# [WHAT YOU SHOULD DO]
Restate word for word the line containing "CV (613, 40)" and each line that follows it, through the last line below, and nothing else.

# [ENTRIES SUPPLIED]
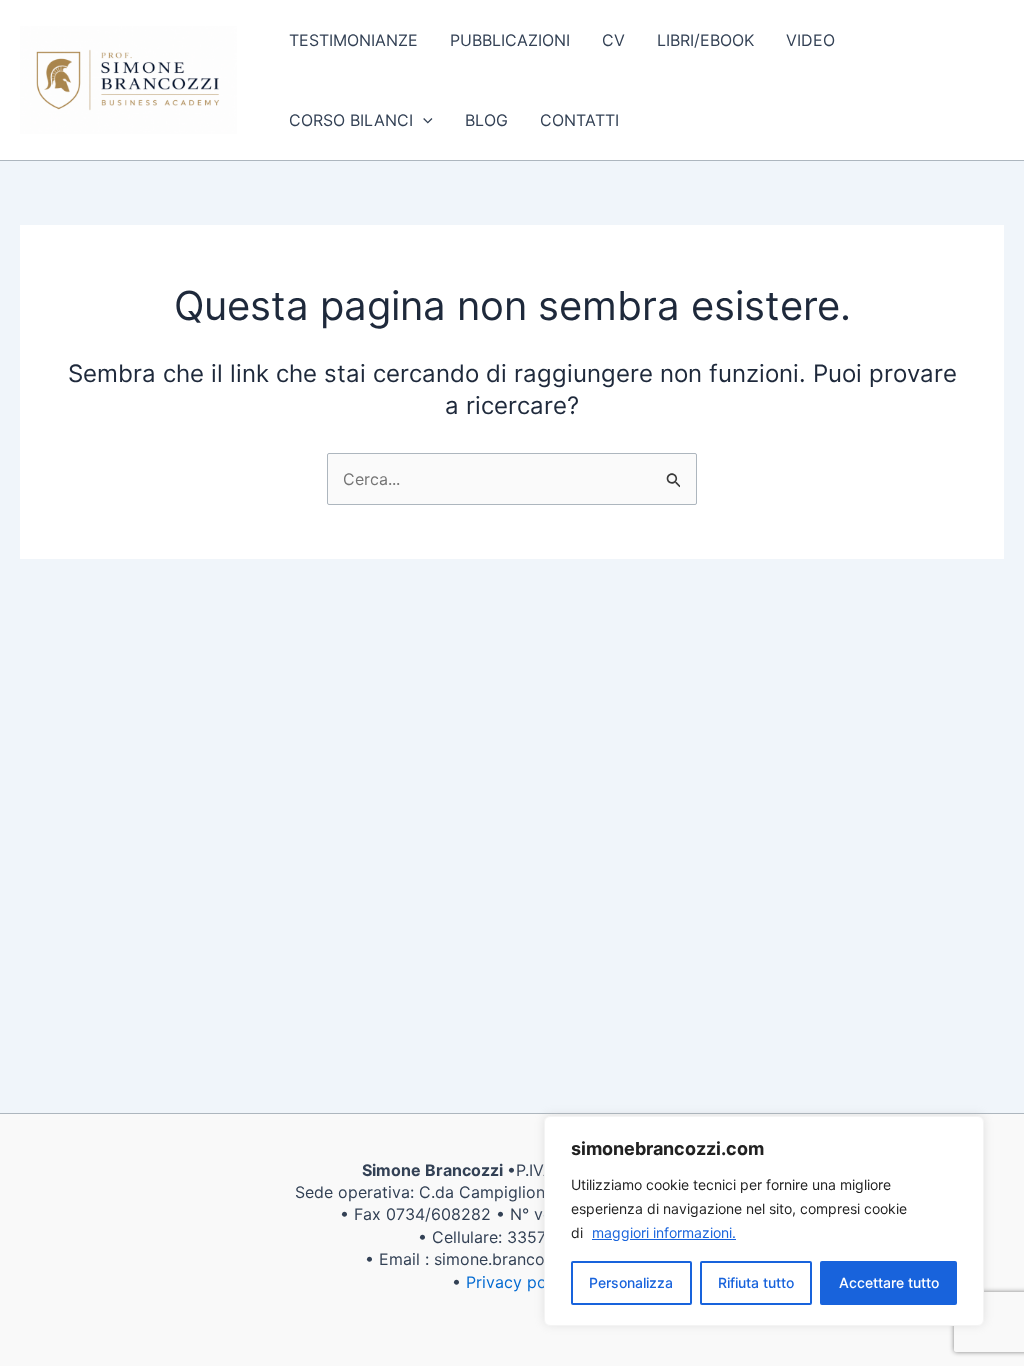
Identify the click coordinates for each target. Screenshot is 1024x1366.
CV (613, 40)
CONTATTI (579, 120)
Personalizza (631, 1282)
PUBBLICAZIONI (510, 40)
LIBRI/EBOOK (705, 40)
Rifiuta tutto (756, 1282)
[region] (764, 1221)
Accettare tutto (889, 1282)
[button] (423, 120)
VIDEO (810, 40)
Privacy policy (519, 1282)
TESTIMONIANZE (353, 40)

# [REPLY TO THE TASK]
CV (613, 40)
CONTATTI (579, 120)
Personalizza (631, 1282)
PUBBLICAZIONI (510, 40)
LIBRI/EBOOK (705, 40)
Rifiuta tutto (756, 1282)
[region] (764, 1221)
Accettare tutto (889, 1282)
[button] (423, 120)
VIDEO (810, 40)
Privacy policy (519, 1282)
TESTIMONIANZE (353, 40)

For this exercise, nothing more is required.